Photograph Source: David Geitgey – CC BY 2.0
I’m not an expert in assessing crowd density, but a half hour before the scheduled No Kings demonstration in Great Barrington, Massachusetts, hundreds had already gathered on Main Street. An hour later, the number seemed to be in excess of 1,000.
I was hesitant to attend the rally, but it’s become second nature to demonstrate after so many decades. Sitting and sulking in the face of the Trump dictatorship was not an option. The crowd was happily noisy with a range of signs noting the revulsion of demonstrators to the Trump administration’s increasing fascism. Besides the anti-monarchist bent of No Kings, there were signs attacking the Trump administration’s penchant for supporting war, his attacks against immigrants, the fundamentalist reaction against women’s rights, along with support for medical coverage for all, among the other sentiments against outrages of the government in Washington, D.C. There were no speakers at this rally, and sadly, no marching among the tourist crowds that gather at this, the most popular small town in the Berkshire Hills of western Massachusetts. About a half hour into the demonstration, a fairly large gray-white drone hovered above the crowd and moved away about 100 yards north on Main Street. I have no idea of the source of the drone, but it did not look like an inexpensive model. I thought that the lack of privacy and the ability of all kinds of official forays into private information allowed many government agencies to know exactly who was at this particular demonstration. That’s a daunting reality!
My wife Jan and I did not carry signs and stood close to the front of the crowd bordering Main Street. Someone approached us and asked if we’d like materials to make poster-board signs.
“What we are seeing from the Democrats is some spine,” Ezra Levin, a co-founder of Indivisible, a key organizing group, told the Associated Press. “The worst thing the Democrats could do right now is surrender” (“Millions across all 50 US states march in No Kings protests against Trump” Guardian, October 18, 2025). But the reality on the ground today as the No Kings rallies took place was that the Democrats, mostly spineless and doing the bidding of wealth, power, and the warmongers, paved the way for the far right we see frighteningly clear before us. Only a small number of Democrats across the US dare to step out of line and fight power and wealth.

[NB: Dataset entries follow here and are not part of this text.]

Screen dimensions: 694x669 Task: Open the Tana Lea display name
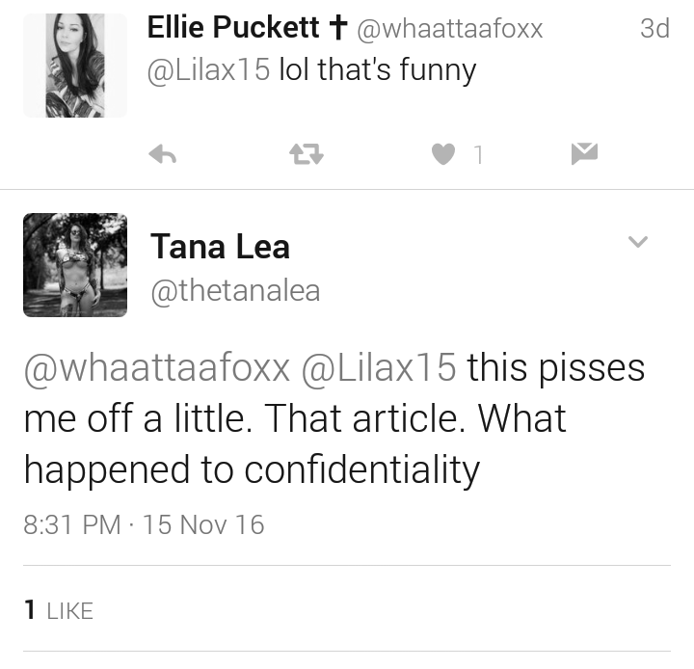pos(220,247)
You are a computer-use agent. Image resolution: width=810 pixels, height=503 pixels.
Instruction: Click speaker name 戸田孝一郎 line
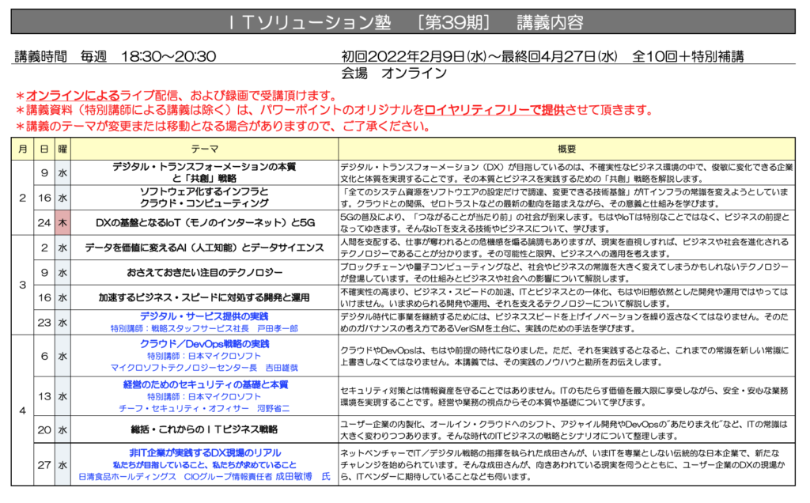(x=204, y=328)
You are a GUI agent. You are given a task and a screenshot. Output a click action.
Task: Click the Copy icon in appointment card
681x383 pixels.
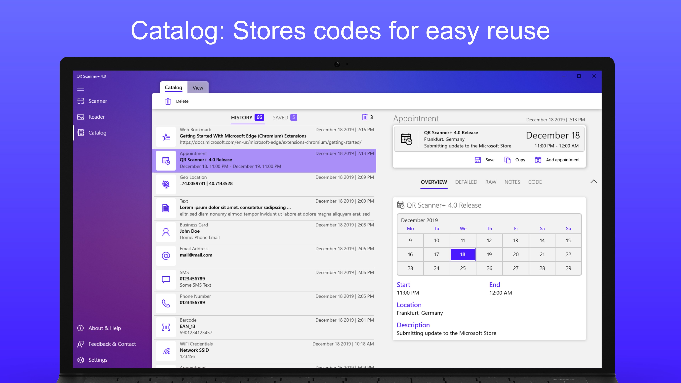[x=507, y=160]
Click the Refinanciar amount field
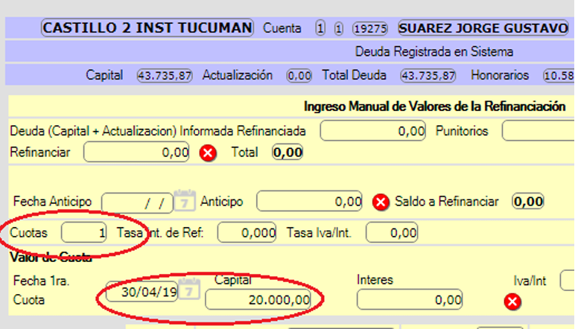Image resolution: width=575 pixels, height=329 pixels. 138,153
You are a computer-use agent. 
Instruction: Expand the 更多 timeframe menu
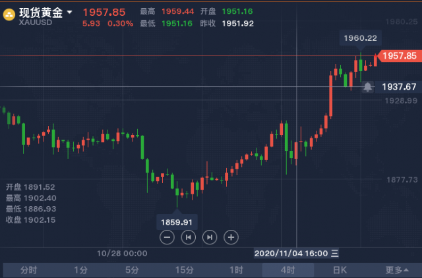tap(397, 270)
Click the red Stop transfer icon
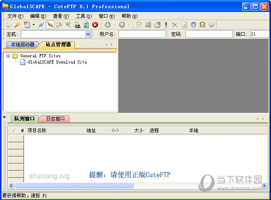This screenshot has height=200, width=271. 95,25
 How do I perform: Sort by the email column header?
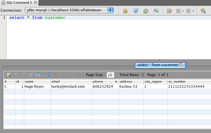(x=71, y=81)
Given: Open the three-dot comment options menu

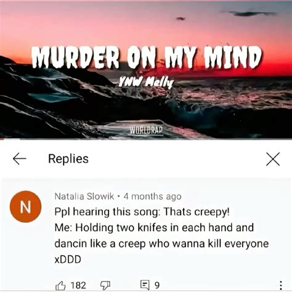Looking at the screenshot, I should tap(281, 285).
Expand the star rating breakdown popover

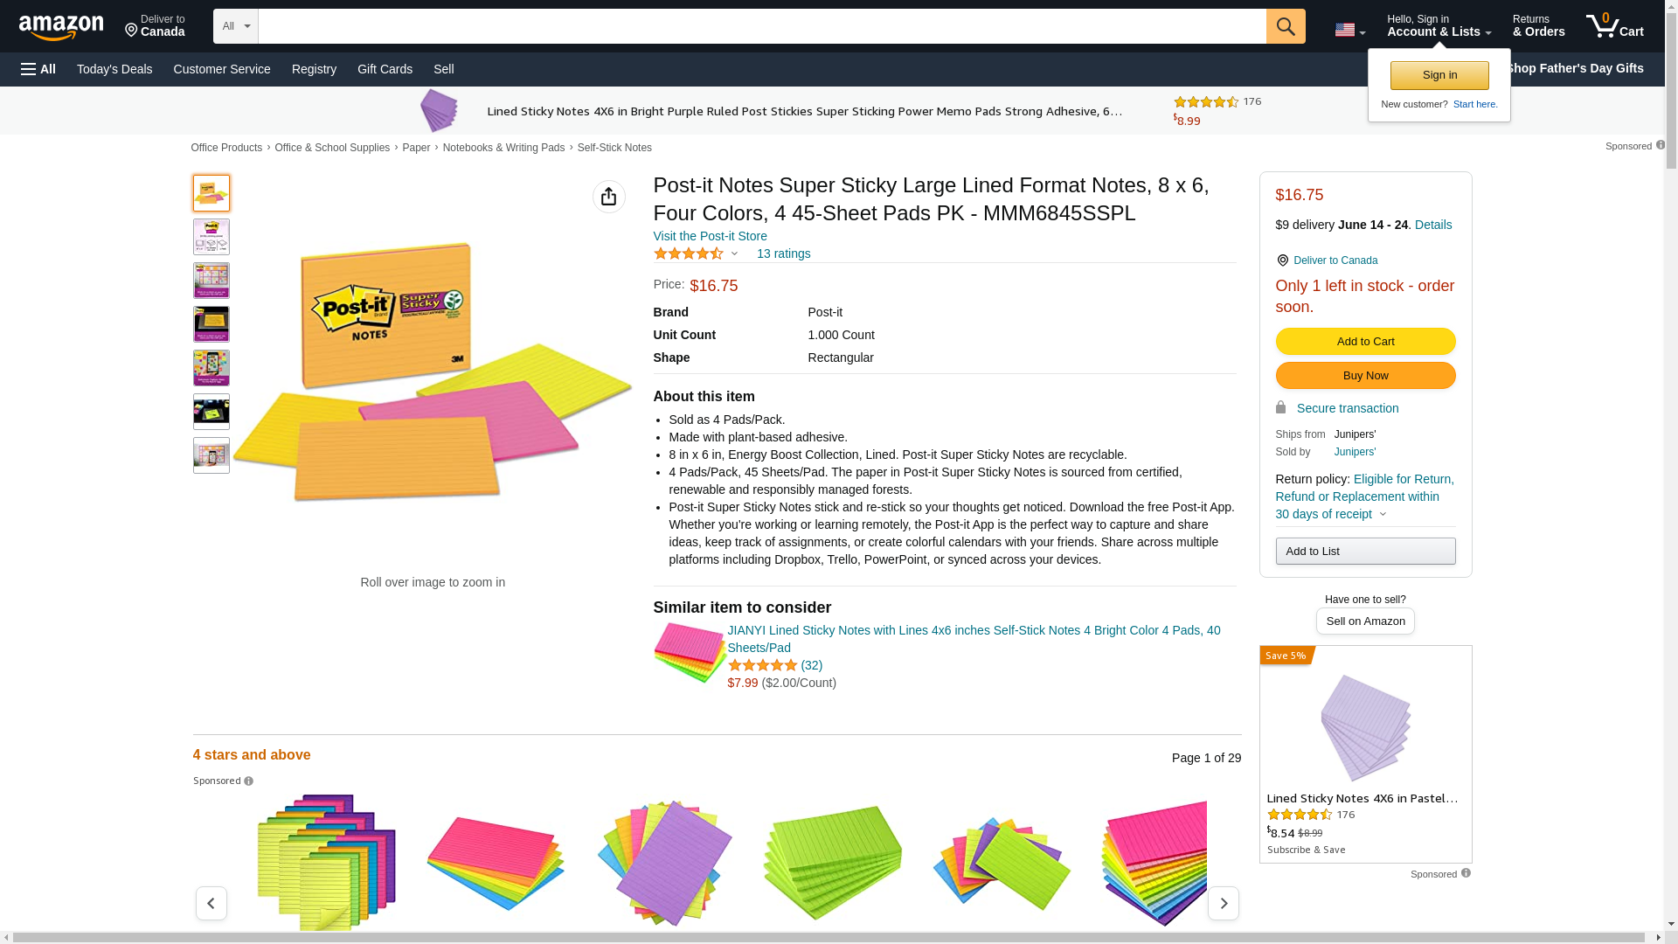(734, 253)
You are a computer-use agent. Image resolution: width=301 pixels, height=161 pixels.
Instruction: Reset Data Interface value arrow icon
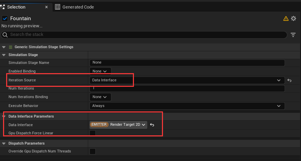point(152,125)
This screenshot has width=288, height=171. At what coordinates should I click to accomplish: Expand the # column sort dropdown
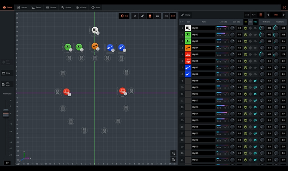point(183,22)
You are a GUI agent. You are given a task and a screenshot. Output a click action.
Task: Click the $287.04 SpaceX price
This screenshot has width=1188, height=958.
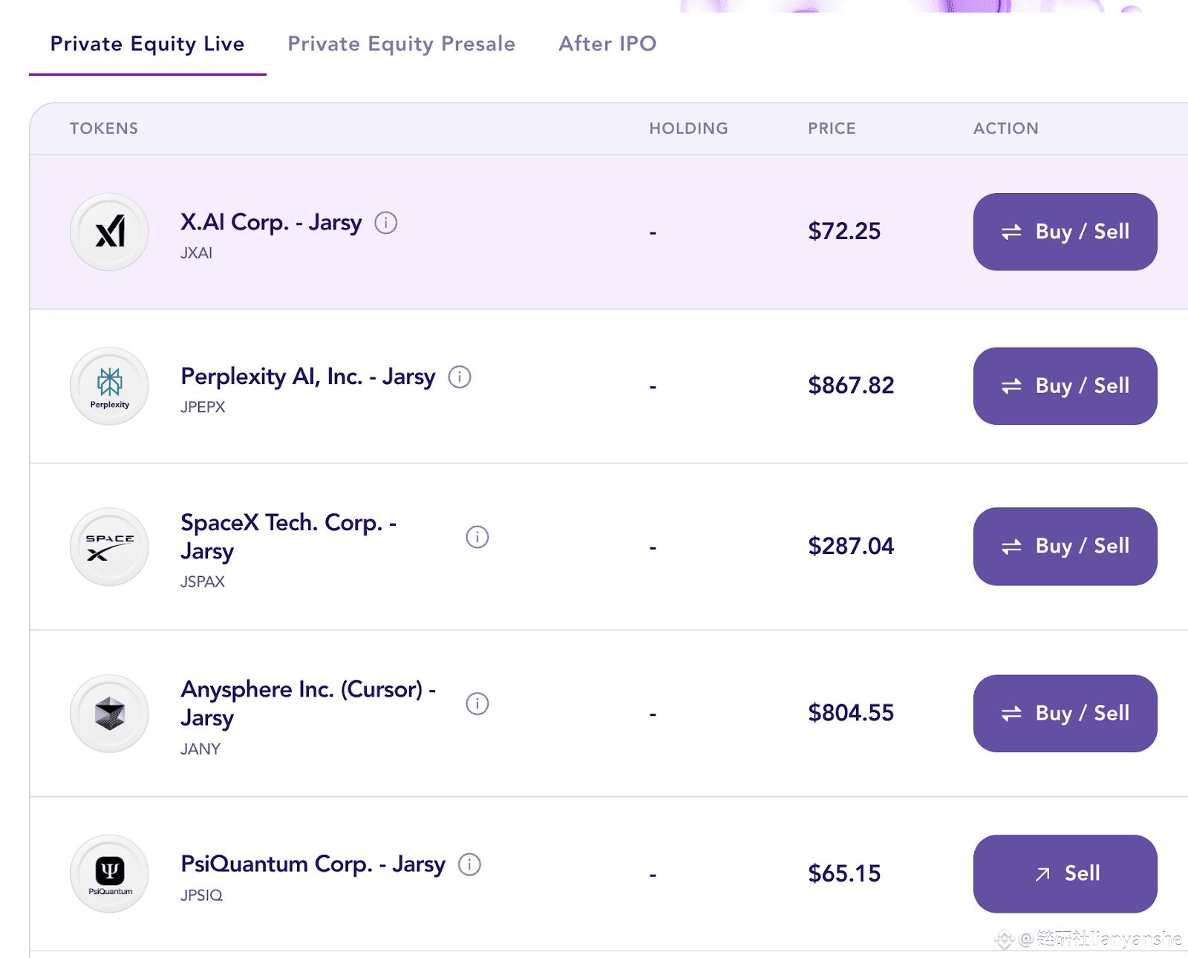[851, 547]
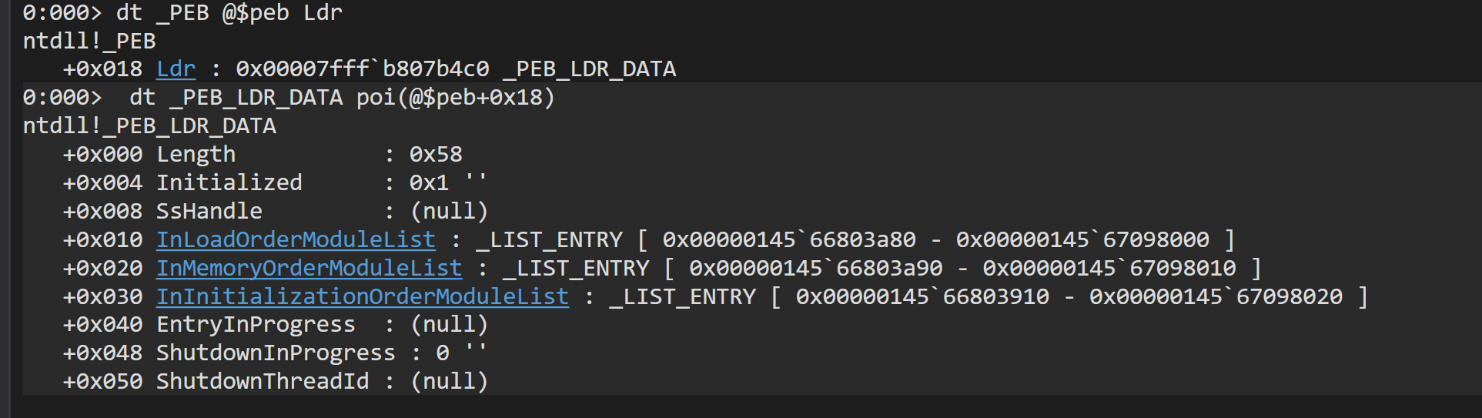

Just three days before this rally, I celebrated the anti-war Vietnam era’s first Moratorium Against the War demonstration that took place 56 years earlier. Twelve hours later, I would be on a plane carrying me to basic training at Fort Gordon, Georgia. There was a brief stop at the reception station at Fort Jackson, South Carolina, where the anti-war physician, Dr. Howard Levy, had been convicted of refusing to train special forces members who were destined to take part in the Vietnam War. He would be jailed for several years for his act of resistance. I marched down College Hill in Providence, Rhode Island, with a contingent of students from Brown University, although I was a senior at Providence College about five miles across the city. Trying to hold the idea of both demonstrations in my mind proved difficult because the October 15, 1969, rally took place at the peak of the anti-war movement, and demands for peace were far more strident than at today’s rally. One person at the Great Barrington rally held a sign that read “Member of the radical lunatic left.” The Trump administration and its far-right allies had been libeling and slandering milquetoast liberals over their criticism of Trump and his policies. Trump used the wide brushstroke of hate to symbolically tar and feather critics. There was a definite similarity in that message to the 1960s attacks against protesters. Recall Richard Nixon’s slander of the martyrs from 1970 at Kent State as “bums.”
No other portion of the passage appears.